§ ASSIGNMENT: What lines of the listing include the string "computer"? Show them all.

─── AVAILABLE RECORDS

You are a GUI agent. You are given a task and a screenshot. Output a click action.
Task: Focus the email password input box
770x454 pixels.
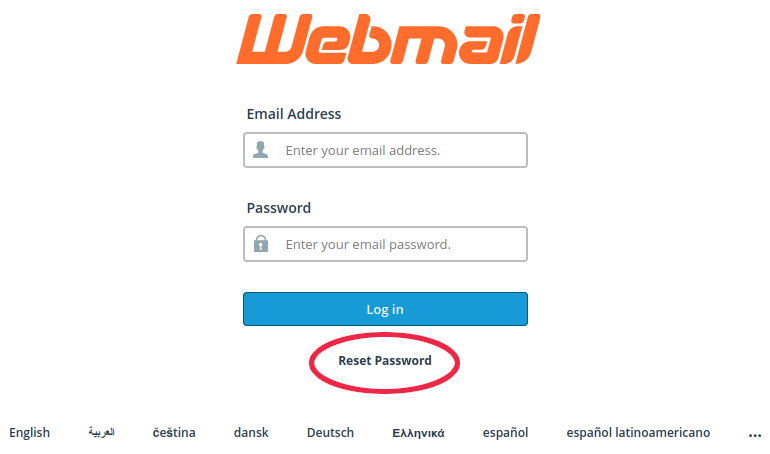coord(385,244)
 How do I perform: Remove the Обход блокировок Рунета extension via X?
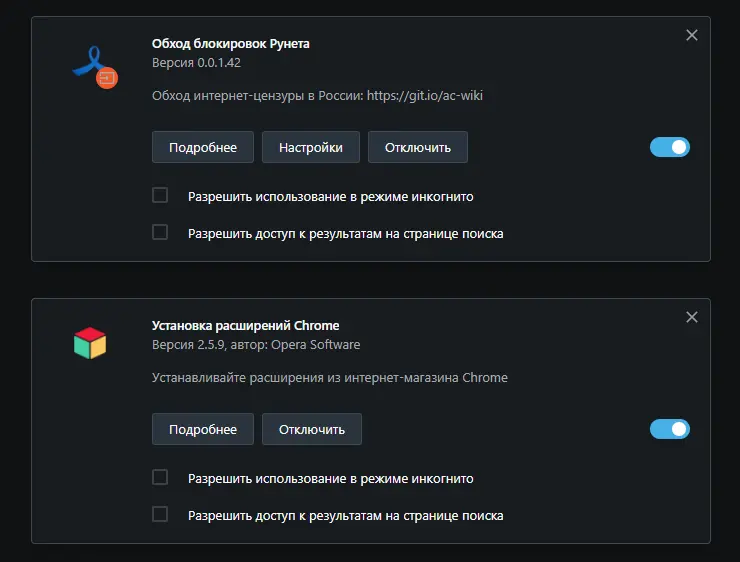(x=691, y=35)
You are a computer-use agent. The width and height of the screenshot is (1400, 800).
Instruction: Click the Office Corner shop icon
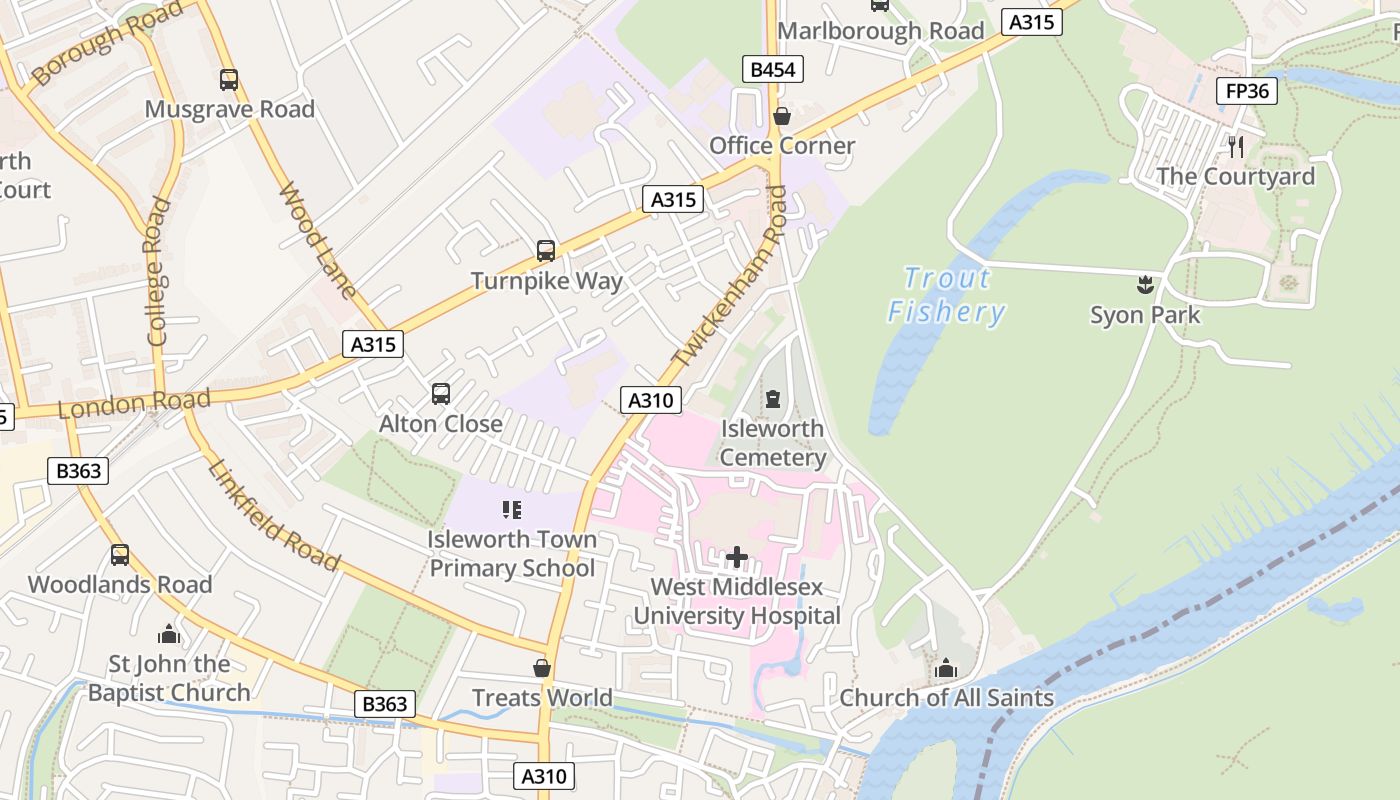[x=782, y=116]
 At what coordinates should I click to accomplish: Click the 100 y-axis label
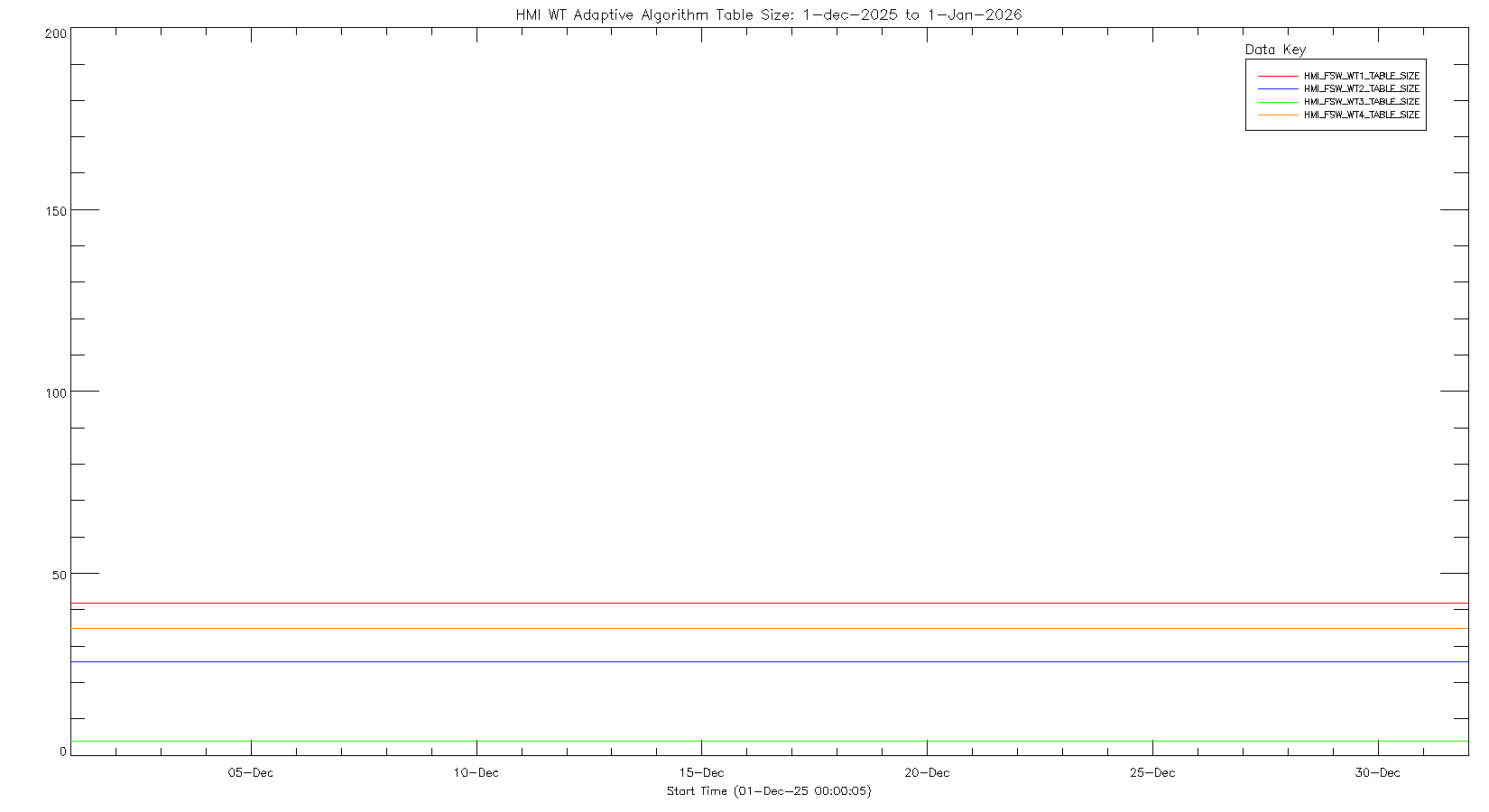pos(56,393)
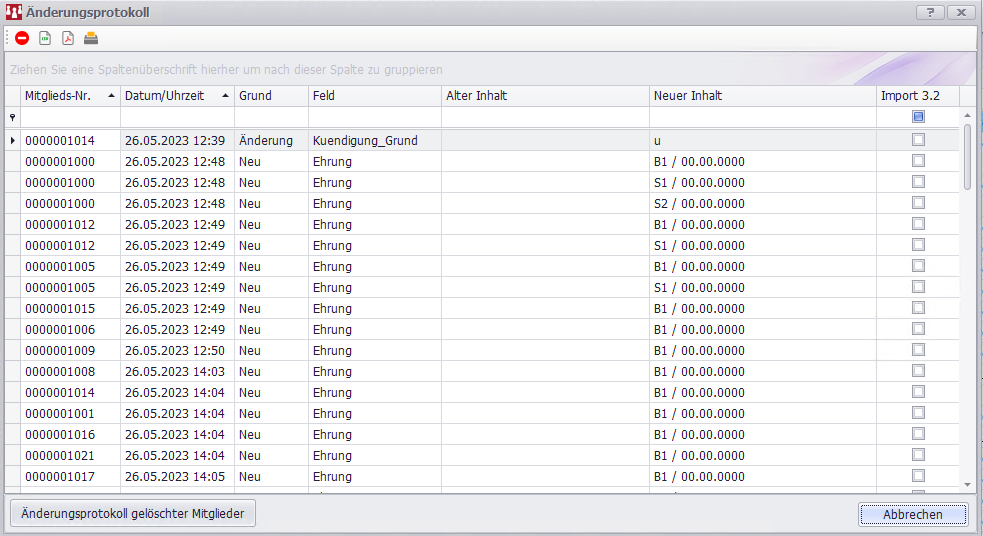The width and height of the screenshot is (983, 536).
Task: Open Änderungsprotokoll gelöschter Mitglieder
Action: tap(133, 514)
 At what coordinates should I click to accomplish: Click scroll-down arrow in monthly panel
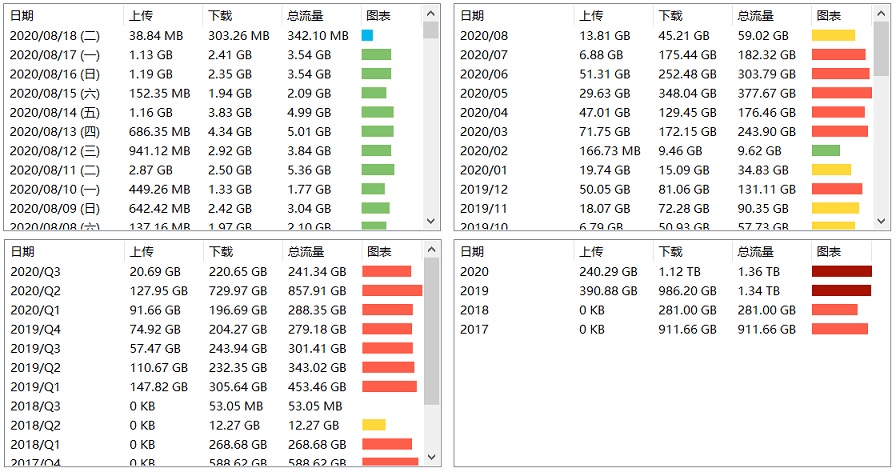(x=881, y=221)
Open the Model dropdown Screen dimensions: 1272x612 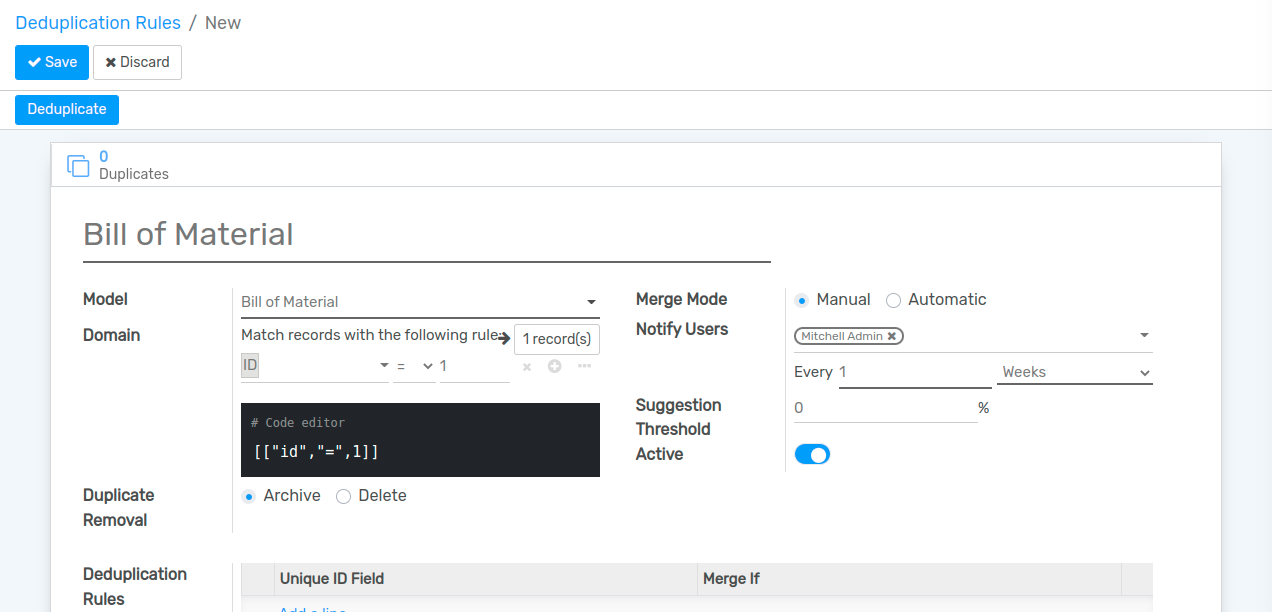[590, 302]
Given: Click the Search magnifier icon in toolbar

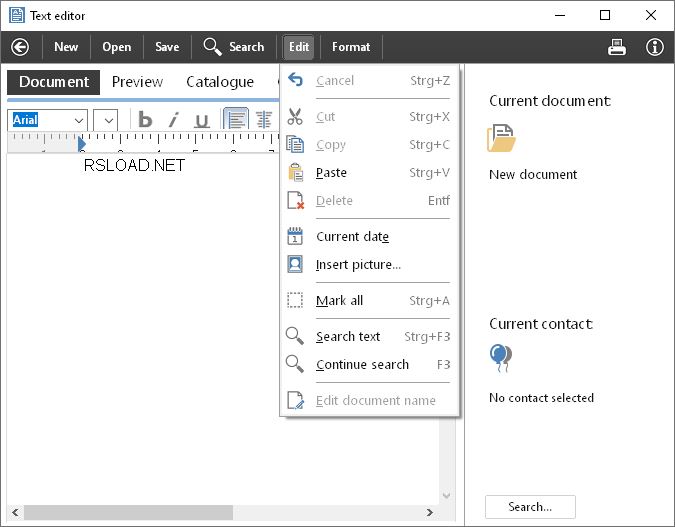Looking at the screenshot, I should pos(212,47).
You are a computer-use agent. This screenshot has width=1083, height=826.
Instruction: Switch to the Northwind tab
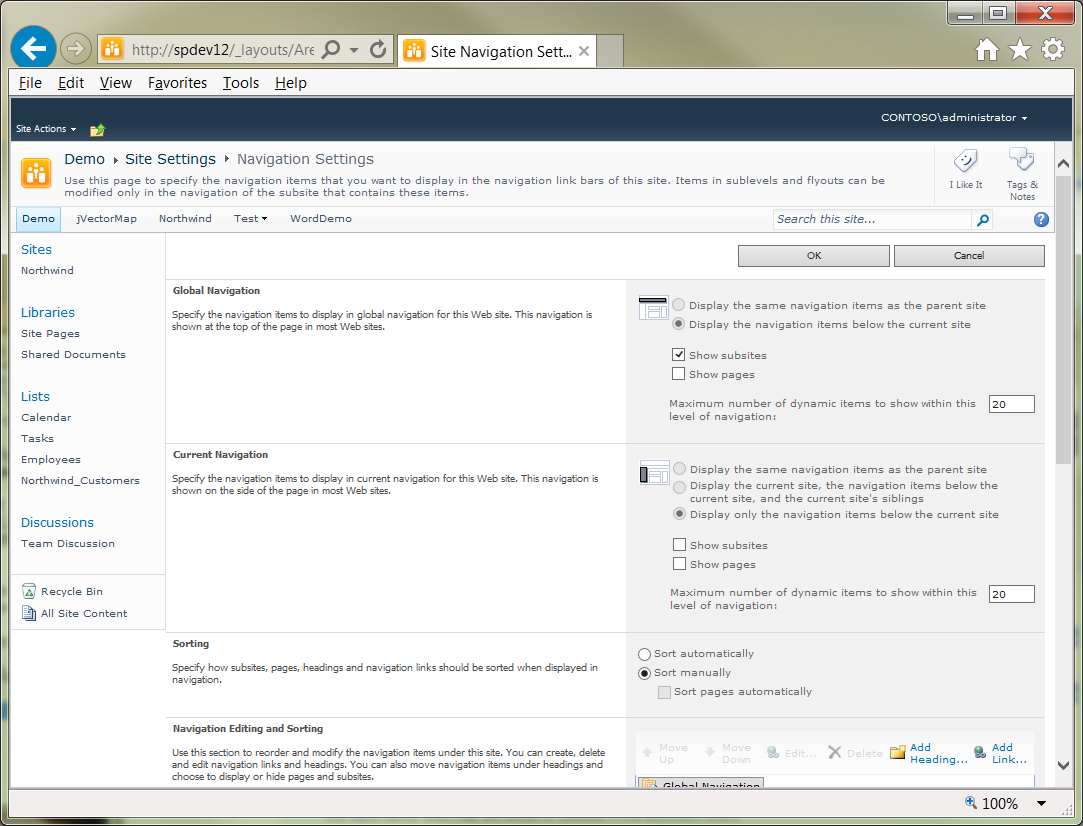(x=185, y=218)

──────

§ ANSWER SECTION:
You are a computer-use agent. The width and height of the screenshot is (1400, 800).
You are a computer-use agent. This screenshot has width=1083, height=826.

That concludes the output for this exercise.